| Task brief |
Please report every line from the material that contains the word "computer".
────────────────
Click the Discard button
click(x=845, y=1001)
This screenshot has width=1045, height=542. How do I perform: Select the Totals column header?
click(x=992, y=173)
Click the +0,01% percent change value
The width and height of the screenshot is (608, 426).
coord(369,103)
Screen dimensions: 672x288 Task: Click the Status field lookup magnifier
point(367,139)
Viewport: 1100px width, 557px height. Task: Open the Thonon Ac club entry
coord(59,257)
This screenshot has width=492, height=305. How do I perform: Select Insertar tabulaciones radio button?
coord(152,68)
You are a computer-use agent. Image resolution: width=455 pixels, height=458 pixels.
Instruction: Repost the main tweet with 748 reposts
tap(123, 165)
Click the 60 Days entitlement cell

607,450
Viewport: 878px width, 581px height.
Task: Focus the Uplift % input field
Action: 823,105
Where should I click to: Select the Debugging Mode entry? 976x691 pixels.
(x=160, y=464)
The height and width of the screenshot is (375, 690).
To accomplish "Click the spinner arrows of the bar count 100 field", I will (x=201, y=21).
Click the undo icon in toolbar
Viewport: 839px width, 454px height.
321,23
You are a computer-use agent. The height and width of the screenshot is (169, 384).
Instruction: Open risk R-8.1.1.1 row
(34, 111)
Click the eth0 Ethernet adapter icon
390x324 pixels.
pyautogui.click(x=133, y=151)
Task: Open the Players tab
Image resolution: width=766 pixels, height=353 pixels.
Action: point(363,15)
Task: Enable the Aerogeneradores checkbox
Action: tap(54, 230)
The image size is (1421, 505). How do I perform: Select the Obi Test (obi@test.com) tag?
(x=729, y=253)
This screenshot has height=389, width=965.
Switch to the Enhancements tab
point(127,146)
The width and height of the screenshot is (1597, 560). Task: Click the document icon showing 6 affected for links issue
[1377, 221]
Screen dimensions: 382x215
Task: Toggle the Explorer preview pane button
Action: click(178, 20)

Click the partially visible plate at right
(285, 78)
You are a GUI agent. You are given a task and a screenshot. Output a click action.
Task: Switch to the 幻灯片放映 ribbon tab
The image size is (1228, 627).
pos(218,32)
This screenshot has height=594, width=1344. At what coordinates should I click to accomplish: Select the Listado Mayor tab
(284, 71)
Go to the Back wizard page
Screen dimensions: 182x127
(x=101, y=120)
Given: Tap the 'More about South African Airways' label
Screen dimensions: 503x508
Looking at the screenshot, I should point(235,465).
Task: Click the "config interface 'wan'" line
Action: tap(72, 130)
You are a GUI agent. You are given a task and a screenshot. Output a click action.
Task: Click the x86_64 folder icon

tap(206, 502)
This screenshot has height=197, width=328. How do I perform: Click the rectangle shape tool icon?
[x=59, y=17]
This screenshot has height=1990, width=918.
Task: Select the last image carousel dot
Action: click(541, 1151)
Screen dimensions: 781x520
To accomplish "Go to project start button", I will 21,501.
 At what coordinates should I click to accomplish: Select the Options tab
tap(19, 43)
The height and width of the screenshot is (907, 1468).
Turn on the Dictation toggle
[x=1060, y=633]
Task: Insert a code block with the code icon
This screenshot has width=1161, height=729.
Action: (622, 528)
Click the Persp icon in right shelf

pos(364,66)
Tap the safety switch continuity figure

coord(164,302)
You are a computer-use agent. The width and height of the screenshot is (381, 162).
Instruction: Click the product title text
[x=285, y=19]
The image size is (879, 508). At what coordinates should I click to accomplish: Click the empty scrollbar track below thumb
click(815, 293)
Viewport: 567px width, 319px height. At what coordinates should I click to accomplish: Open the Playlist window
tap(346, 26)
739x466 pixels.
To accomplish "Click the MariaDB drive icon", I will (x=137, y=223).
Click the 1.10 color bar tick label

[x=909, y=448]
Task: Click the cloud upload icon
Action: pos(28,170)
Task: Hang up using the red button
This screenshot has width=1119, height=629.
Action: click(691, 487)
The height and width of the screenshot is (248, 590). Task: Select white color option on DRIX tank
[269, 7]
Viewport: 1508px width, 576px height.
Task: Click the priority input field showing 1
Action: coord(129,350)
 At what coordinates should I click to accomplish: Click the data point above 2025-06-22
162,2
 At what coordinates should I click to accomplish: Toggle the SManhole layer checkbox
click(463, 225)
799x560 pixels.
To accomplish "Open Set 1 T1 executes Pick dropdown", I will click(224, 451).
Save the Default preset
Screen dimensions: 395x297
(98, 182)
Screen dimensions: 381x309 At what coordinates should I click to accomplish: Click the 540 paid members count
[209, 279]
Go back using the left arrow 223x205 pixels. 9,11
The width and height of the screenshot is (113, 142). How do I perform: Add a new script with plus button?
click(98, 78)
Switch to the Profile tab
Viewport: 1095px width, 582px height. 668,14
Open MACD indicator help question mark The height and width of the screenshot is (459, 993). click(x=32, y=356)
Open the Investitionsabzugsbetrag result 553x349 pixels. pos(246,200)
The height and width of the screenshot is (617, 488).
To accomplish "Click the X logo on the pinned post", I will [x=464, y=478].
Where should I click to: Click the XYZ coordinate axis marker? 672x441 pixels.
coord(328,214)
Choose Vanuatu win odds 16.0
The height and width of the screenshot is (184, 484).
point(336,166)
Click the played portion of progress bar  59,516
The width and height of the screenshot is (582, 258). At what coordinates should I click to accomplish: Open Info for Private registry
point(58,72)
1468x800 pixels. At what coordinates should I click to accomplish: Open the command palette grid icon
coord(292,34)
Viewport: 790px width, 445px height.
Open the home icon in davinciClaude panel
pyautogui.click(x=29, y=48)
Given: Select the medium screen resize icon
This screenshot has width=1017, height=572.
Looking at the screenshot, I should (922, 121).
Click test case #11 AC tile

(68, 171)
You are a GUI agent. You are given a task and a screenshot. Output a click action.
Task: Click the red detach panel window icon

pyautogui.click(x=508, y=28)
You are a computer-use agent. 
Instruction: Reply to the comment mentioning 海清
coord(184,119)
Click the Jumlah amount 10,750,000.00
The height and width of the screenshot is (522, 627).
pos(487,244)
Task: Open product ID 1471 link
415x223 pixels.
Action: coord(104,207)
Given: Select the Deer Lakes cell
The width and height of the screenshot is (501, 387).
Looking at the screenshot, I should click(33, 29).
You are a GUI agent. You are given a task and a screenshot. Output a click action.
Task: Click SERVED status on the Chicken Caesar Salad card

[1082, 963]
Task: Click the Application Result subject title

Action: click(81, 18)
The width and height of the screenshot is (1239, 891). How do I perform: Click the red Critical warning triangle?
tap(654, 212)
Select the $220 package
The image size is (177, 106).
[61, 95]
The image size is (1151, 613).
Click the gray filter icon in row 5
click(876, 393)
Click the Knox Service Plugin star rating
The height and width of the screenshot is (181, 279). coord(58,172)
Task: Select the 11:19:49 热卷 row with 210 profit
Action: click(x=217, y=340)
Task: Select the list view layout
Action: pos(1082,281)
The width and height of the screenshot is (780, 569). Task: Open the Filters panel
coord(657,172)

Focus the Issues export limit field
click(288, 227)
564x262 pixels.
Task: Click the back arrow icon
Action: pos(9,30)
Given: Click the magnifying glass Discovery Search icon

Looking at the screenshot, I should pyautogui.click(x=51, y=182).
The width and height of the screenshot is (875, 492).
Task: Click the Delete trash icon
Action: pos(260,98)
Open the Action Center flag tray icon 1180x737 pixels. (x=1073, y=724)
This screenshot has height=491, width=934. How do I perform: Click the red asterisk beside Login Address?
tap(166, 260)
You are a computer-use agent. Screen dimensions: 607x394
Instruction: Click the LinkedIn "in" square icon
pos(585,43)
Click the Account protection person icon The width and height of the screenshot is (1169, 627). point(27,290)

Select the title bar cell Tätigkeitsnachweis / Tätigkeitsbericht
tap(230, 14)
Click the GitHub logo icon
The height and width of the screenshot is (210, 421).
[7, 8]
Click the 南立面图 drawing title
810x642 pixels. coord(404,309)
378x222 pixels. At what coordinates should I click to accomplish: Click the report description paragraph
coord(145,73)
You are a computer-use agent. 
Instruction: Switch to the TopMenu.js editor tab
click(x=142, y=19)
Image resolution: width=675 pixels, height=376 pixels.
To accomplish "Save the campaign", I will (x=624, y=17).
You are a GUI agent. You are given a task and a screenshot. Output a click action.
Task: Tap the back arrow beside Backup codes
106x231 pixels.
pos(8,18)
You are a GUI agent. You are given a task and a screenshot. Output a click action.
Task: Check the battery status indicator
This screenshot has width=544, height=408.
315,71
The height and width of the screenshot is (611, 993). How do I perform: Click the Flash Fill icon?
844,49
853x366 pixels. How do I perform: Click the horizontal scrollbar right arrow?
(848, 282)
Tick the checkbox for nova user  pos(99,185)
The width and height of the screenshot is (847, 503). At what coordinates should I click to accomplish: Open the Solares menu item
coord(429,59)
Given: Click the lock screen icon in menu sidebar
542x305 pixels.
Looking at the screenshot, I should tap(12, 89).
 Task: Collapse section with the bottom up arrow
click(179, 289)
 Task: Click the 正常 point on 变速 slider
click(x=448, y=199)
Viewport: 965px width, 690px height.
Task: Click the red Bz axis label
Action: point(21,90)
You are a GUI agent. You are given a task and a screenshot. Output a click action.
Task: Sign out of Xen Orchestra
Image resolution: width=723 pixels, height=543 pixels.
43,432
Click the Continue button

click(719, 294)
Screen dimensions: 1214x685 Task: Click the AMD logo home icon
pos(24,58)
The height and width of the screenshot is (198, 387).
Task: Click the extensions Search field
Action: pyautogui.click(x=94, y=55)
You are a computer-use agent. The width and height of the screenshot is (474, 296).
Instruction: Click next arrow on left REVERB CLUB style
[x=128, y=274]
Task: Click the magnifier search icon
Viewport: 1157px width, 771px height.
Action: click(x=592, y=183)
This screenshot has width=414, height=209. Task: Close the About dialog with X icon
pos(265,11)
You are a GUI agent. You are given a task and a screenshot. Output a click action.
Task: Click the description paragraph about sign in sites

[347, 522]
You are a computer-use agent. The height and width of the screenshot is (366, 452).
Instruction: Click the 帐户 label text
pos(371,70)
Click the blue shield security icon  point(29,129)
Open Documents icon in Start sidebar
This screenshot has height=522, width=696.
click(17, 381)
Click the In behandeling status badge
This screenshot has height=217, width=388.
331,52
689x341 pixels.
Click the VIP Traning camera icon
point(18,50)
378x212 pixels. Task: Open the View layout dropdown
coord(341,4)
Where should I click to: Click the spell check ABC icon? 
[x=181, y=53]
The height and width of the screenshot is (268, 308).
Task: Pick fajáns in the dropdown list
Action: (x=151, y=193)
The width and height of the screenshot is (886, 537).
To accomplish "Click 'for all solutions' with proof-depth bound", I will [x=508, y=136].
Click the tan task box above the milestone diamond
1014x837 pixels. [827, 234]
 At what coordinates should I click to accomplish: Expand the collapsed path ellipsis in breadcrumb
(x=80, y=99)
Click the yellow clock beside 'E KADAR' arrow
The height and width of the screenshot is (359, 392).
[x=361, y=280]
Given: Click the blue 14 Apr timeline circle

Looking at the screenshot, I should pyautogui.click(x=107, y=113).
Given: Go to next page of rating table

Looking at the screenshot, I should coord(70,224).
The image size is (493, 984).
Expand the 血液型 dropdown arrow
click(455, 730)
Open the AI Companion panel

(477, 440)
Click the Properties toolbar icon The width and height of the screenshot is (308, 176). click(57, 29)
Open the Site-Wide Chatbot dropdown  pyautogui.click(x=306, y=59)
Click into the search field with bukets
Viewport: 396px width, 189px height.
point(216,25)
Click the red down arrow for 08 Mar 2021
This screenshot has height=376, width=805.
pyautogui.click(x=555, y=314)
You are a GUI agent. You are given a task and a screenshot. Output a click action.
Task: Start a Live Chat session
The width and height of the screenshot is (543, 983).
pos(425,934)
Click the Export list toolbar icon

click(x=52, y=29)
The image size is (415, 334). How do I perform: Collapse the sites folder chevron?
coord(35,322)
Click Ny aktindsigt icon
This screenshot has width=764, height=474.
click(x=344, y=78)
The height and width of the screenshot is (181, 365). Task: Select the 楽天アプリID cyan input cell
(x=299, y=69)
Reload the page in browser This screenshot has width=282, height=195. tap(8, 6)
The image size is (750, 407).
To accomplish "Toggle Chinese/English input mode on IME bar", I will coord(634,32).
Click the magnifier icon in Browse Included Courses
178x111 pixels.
────────────────
| Reply |
You are a computer-use agent. Image resolution: width=455 pixels, height=458 pixels.
You are a computer-use agent. The height and width of the screenshot is (169, 384).
You are a computer-use agent. The width and height of the screenshot is (381, 162).
You are a computer-use agent. 
You are a computer-use agent. Screen dimensions: 607x394
You are a computer-use agent. 
You are a computer-use agent. The width and height of the screenshot is (474, 296).
You are a computer-use agent. The height and width of the screenshot is (366, 452).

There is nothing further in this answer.